# Exercise prompt:
Please write out exactly the lines from the one with "The height and width of the screenshot is (390, 941)." through the end of the data below, both ends included, and omit any pictures.

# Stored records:
+ + + + +

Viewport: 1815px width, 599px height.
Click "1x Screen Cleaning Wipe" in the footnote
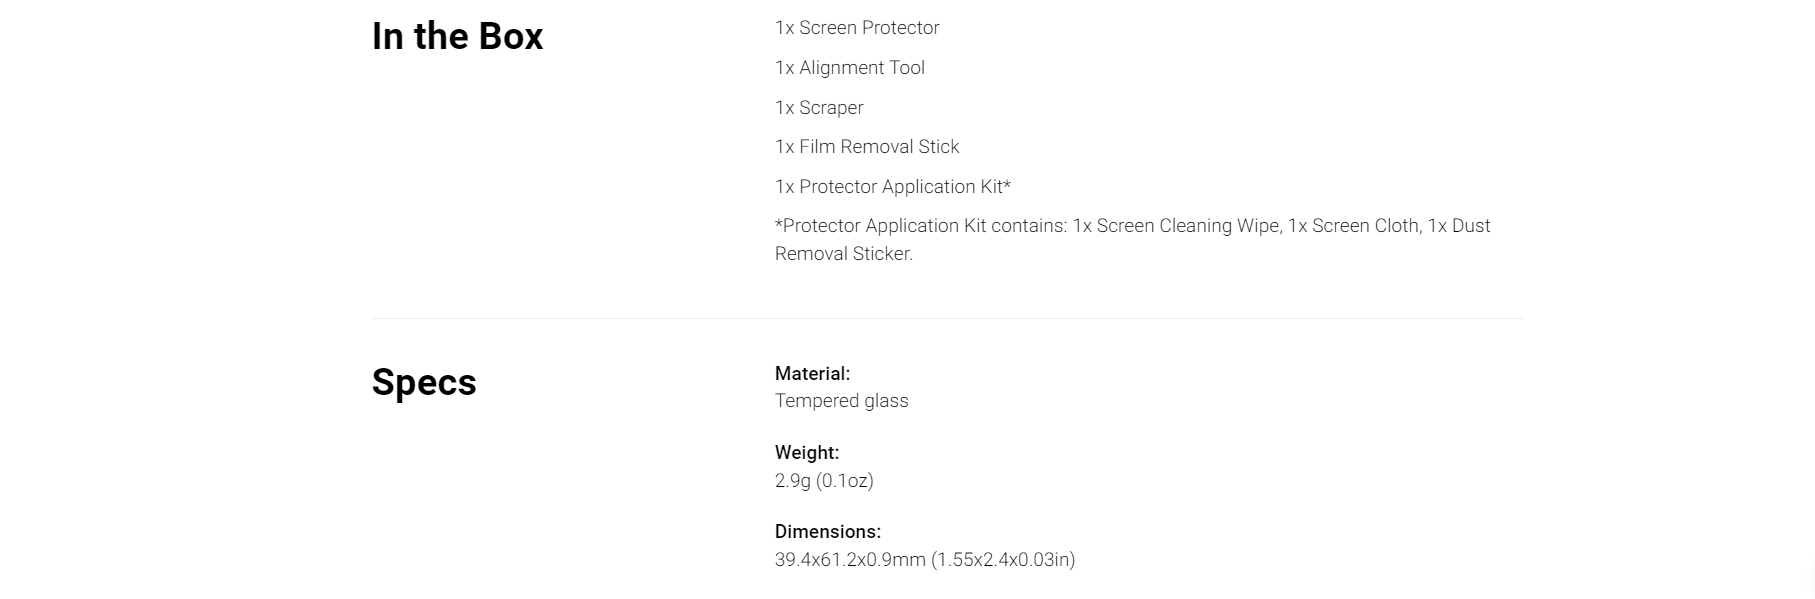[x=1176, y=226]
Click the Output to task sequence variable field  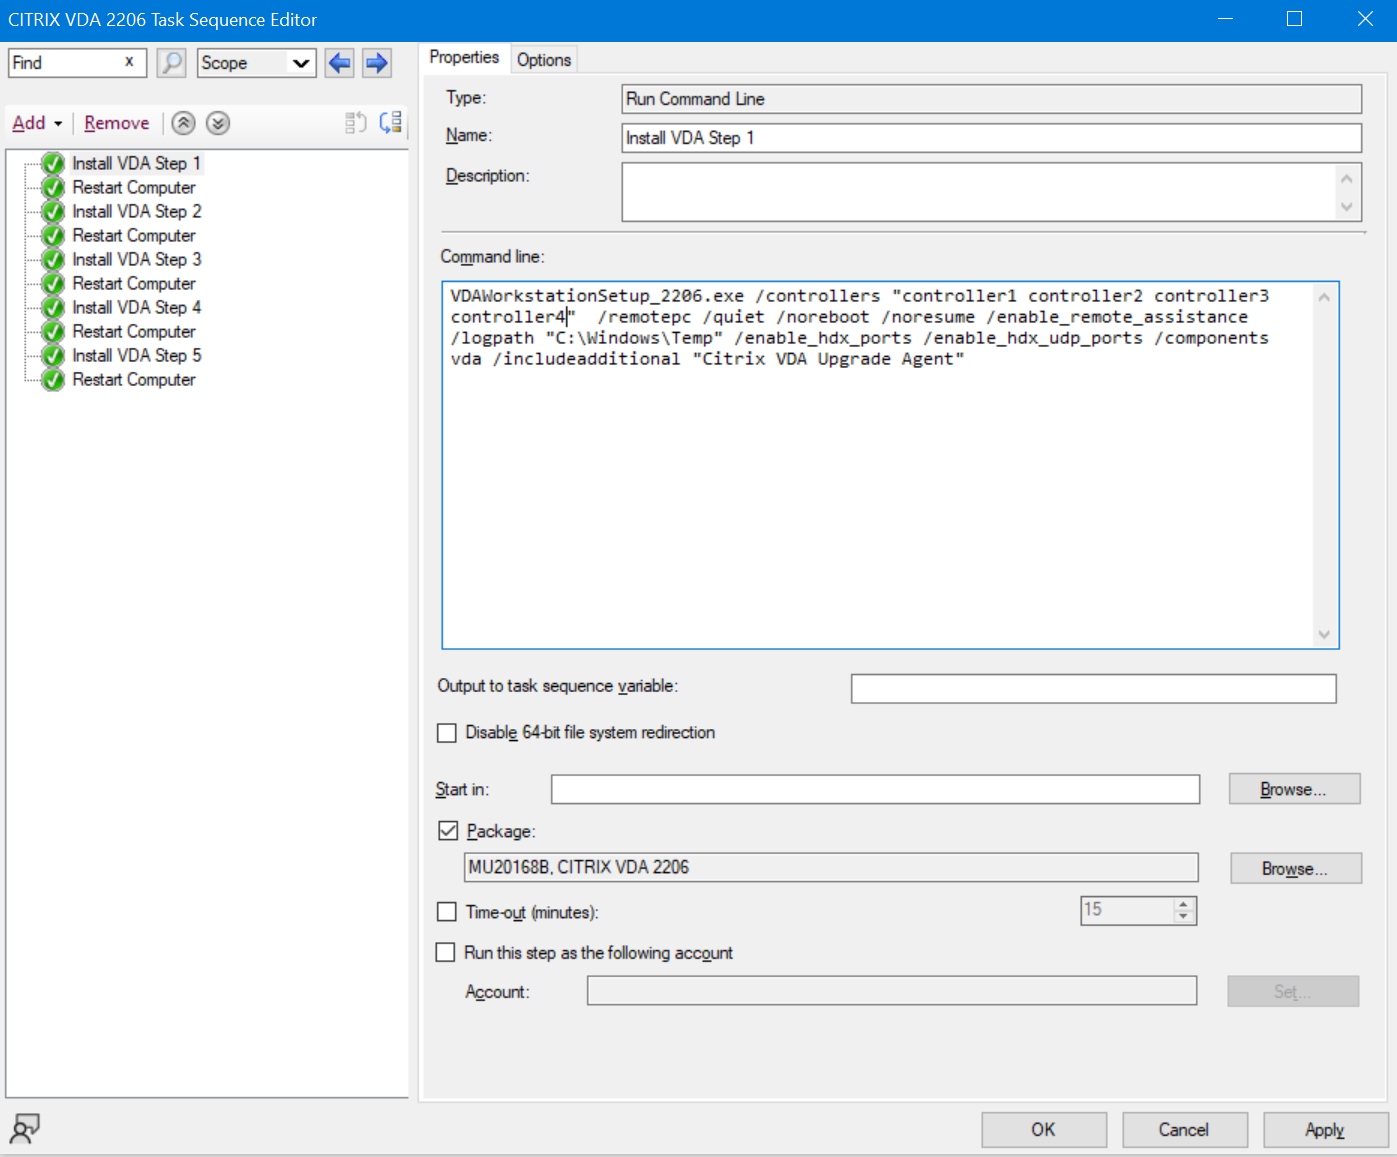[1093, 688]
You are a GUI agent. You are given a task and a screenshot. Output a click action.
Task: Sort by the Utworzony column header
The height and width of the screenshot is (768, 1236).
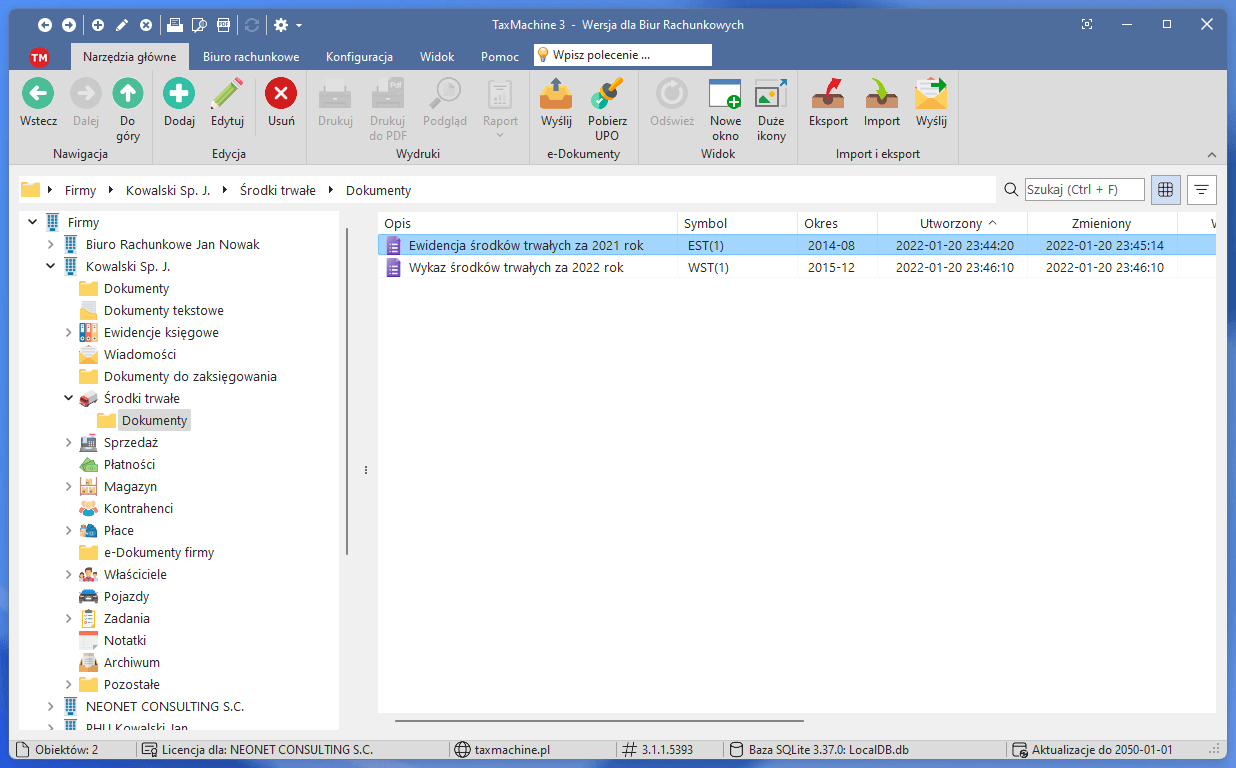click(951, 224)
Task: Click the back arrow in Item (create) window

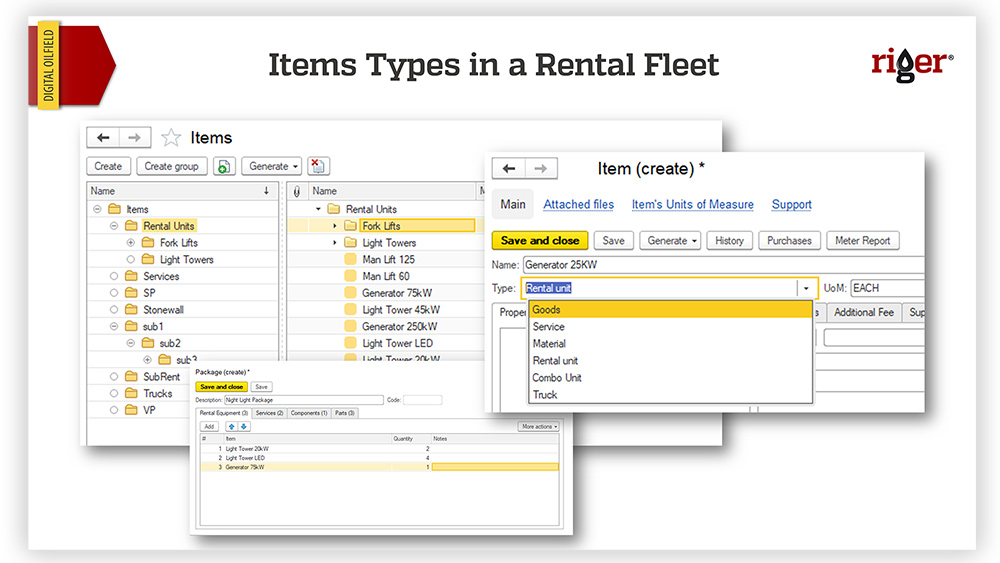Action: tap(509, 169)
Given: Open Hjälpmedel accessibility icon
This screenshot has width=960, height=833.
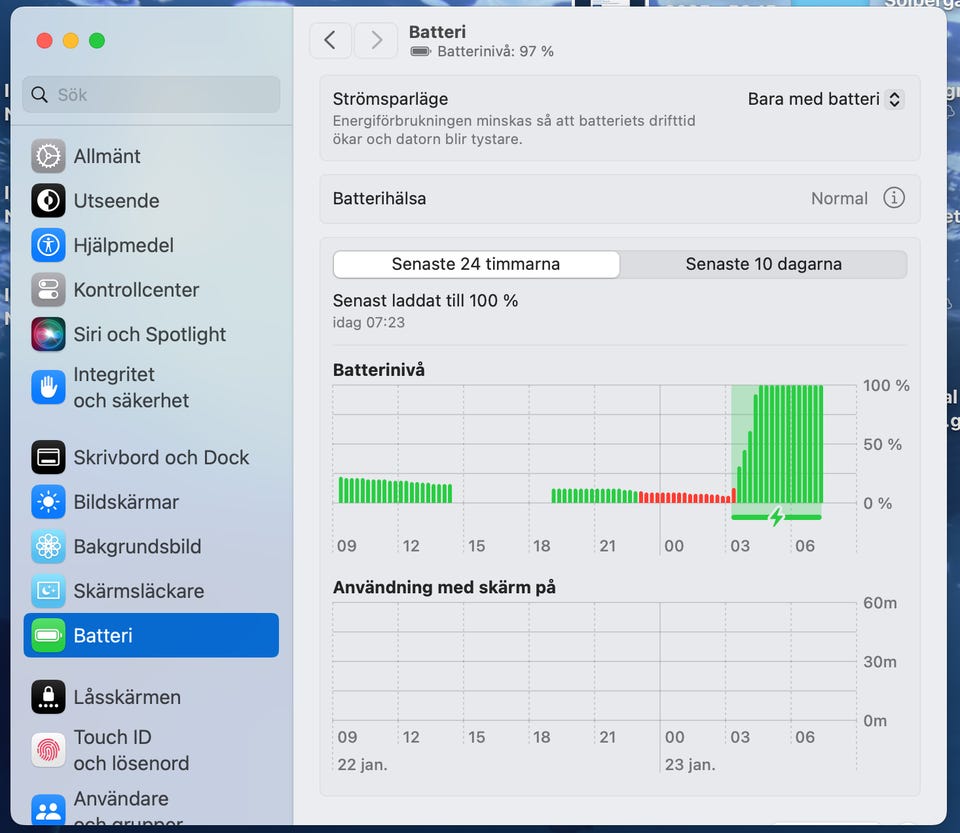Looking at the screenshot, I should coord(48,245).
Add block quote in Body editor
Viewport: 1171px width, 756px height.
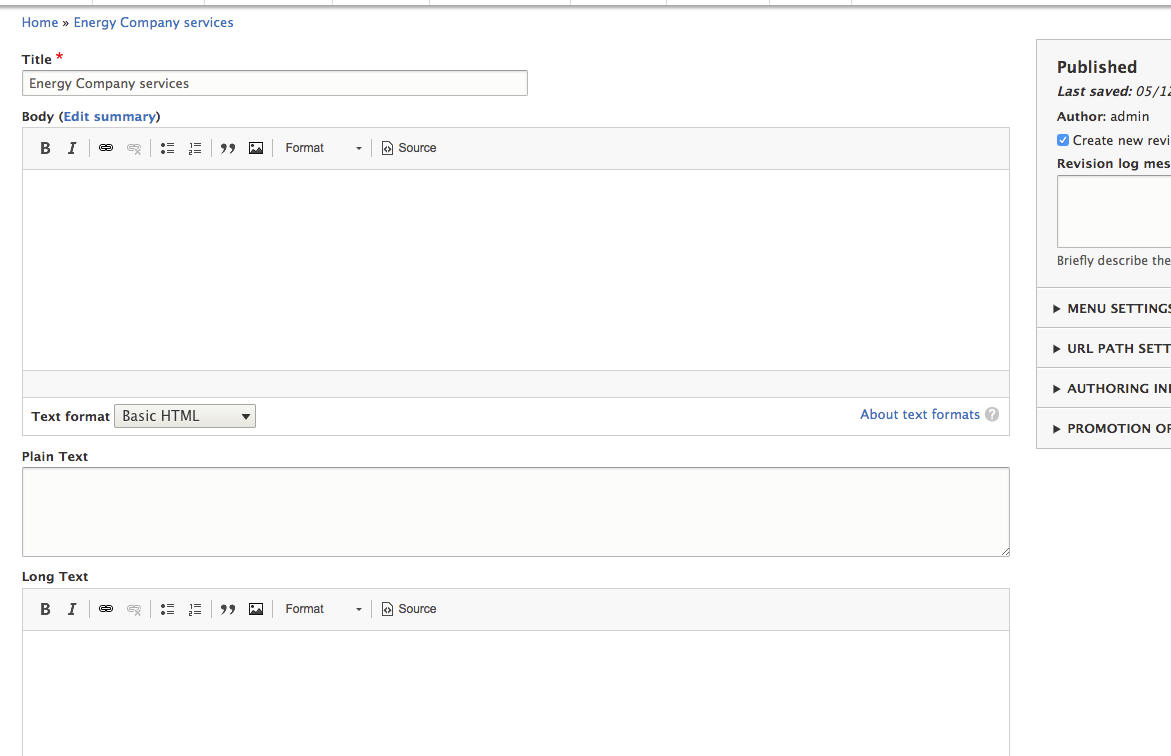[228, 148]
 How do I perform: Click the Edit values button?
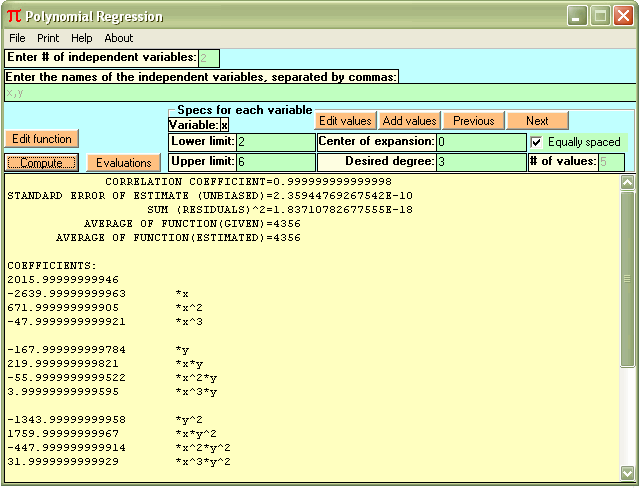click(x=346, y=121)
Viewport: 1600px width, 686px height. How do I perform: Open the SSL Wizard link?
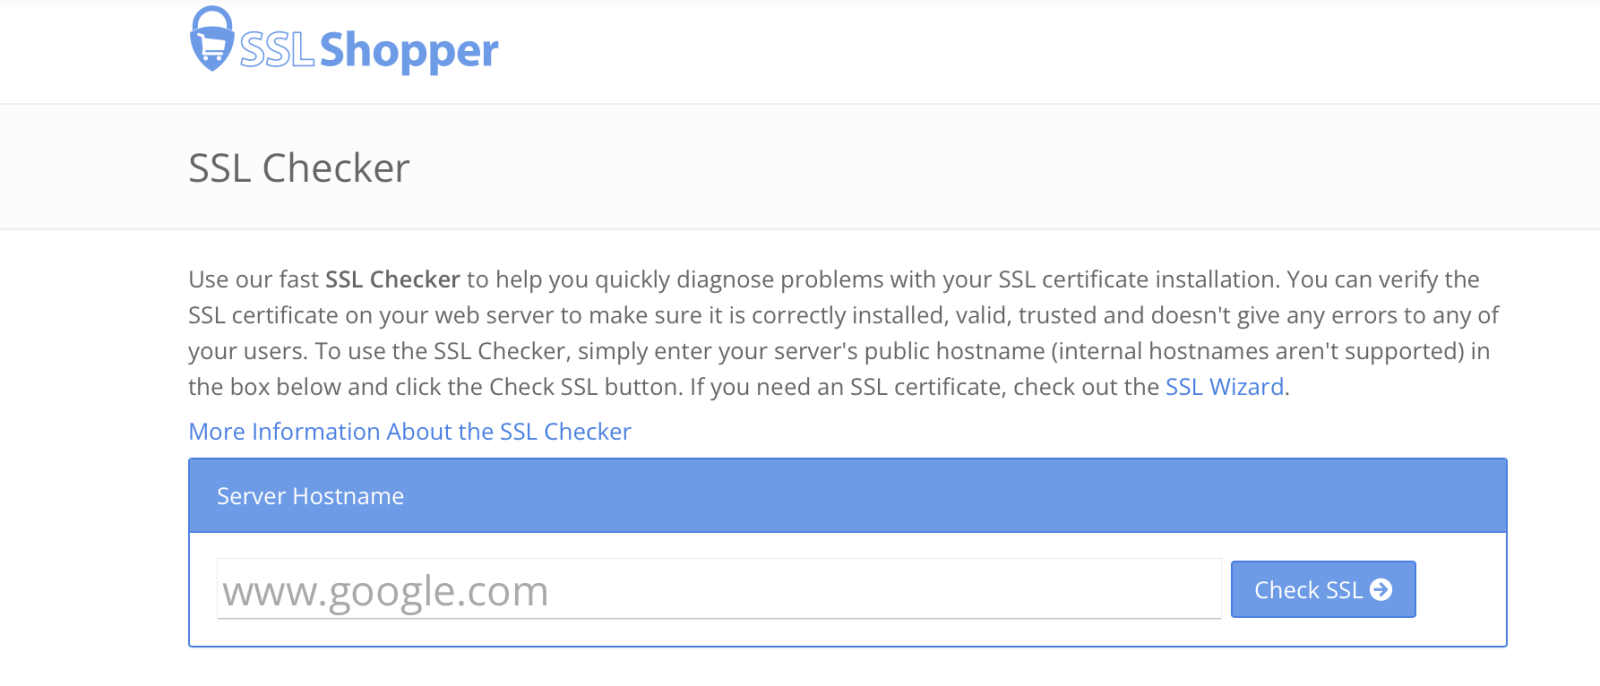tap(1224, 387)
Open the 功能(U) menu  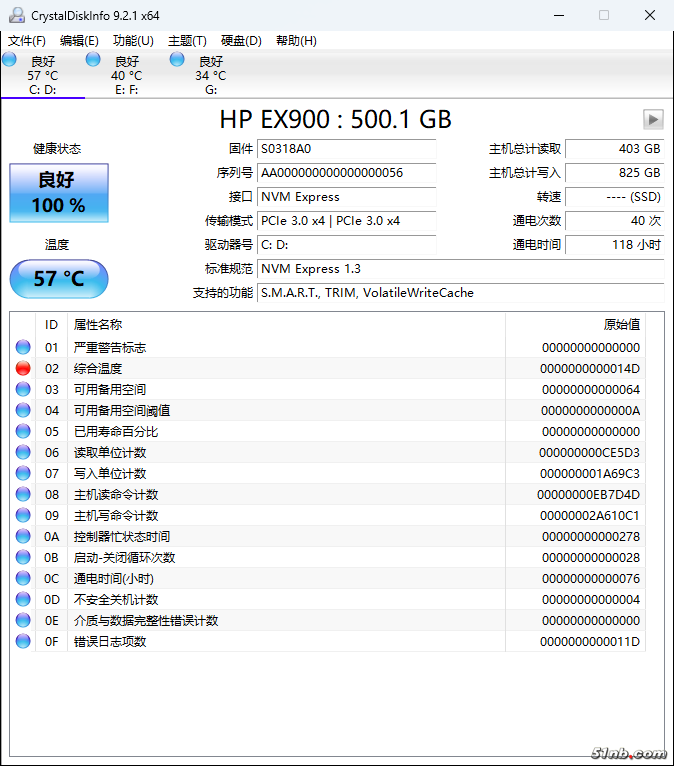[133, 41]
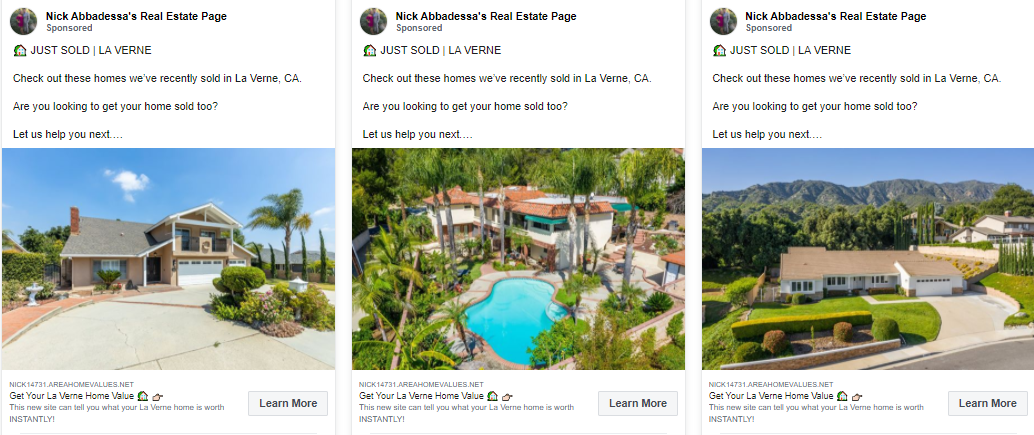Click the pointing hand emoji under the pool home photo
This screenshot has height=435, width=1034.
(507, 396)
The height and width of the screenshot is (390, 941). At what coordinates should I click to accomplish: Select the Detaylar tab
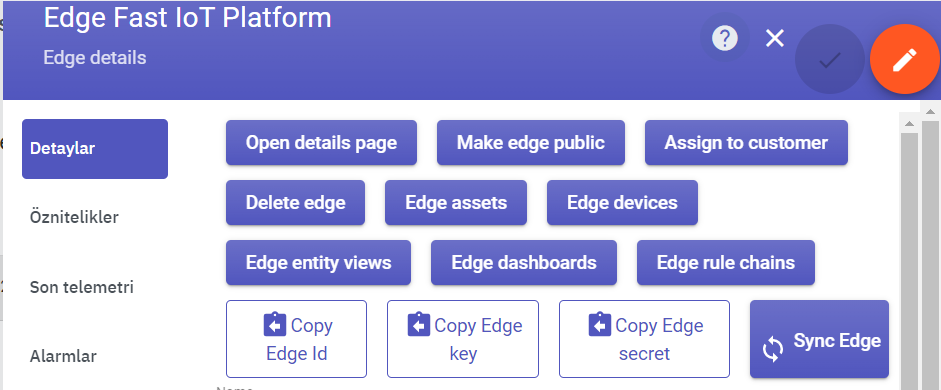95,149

+ + + + +

# Completed exercise:
The height and width of the screenshot is (390, 941). At what coordinates should I click to accomplish: Select the Detaylar tab
95,149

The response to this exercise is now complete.